Essentially, we can perform the entire surgery and estimate post-surgical mobility and function in virtual reality before we even touch the patient in the OR. What's more, we can show patients what we'll do prior to surgery, which helps them feel more informed and engaged in their care.
“It's almost like what people see when playing Pokémon Go – you see the real world, with a cartoon-like overlay of the surgical plan. Rather than an immersive VR experience, it's a supplement to reality.”
Bringing AR into the OR
During the actual surgery, the orthopaedic surgeon wears an AR headset that allows the surgeon to visualize the virtual 3D surgical plan overlay over the patient’s anatomy in real time, providing an intricately personalized procedure with the highest level of precision.
The headset makes it possible to see, navigate, and manipulate the entire surgical plan during the procedure. The surgeon can scroll through it and zoom in or out while comparing it in real time to the patient's anatomy.
It's almost like what people see when playing Pokémon Go – you see the real world, with a cartoon-like overlay of the surgical plan. Rather than an immersive VR experience, it's a supplement to reality.
Being able to reference the surgical plan during surgery adds another layer of checks and balances to already highly precise shoulder replacement procedures. Combined with the decades of orthopedic surgical experience of our team, this technology allows us to deliver safe, effective, and precise surgeries using one robust toolkit.
What’s next for ‘extended reality technologies’
Because this technology is in its infancy, the potential long-term benefits regarding post-surgical pain and recovery times haven’t been studied yet.
However, we do know that better planning leads to better surgeries. Research shows that 3D modeling can result in highly accurate restoration of the patient's anatomy and precise positioning of the implant.
In the future, we will conduct clinical studies of device survivorship and outcomes. For now, we are performing this procedure for every patient who has had CT imaging that is properly formatted to suit the software – we've been doing imaging in this manner for all recent UT Southwestern patients interested in shoulder replacement.

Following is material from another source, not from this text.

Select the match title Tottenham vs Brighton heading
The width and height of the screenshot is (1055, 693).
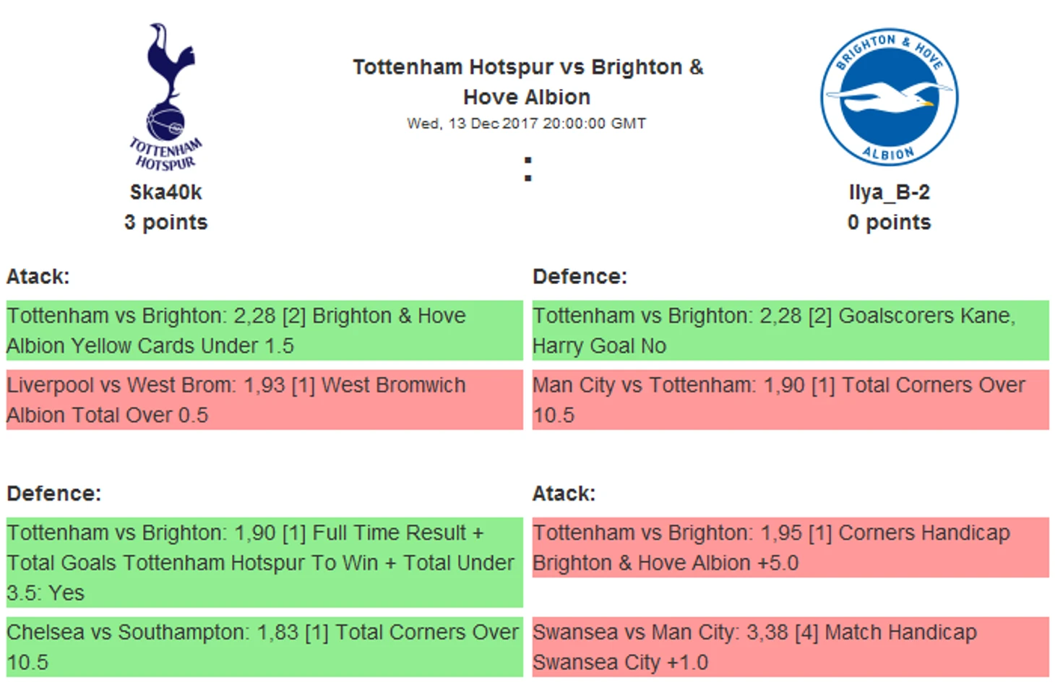click(528, 82)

We anticipate that the technology will also expand educational opportunities for future orthopaedic surgeons. Versions of AR surgical software allow for clinical "spectators" to see the procedure virtually through the surgeon's eyes.

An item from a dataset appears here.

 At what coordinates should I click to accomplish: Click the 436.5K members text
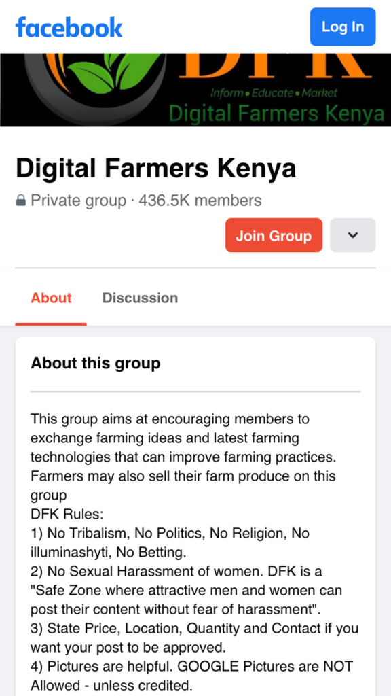200,201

This is the first iteration of AR surgical technology. We anticipate future improvements will only enhance the accuracy of placing the implants, cutting the bone, and determining the trajectory of the screws in the hardware. Augmented reality certainly feels like a game-changing advancement for shoulder repair and replacement surgery.
About the Author
Michael Khazzam, M.D., is an Associate Professor of Orthopaedic Surgery at UT Southwestern. He specializes in evaluating and treating atraumatic and traumatic shoulder injuries. These include all forms of shoulder pain and injury, from shoulder arthritis and degenerative problems to rotator cuff tears, shoulder dislocations and instability, and complex shoulder disorders. A member of UTSW’s Sports Medicine and Shoulder Service team, he also routinely takes care of common sport-related problems such as golf shoulder injury, tennis shoulder injury, and bench press shoulder injury.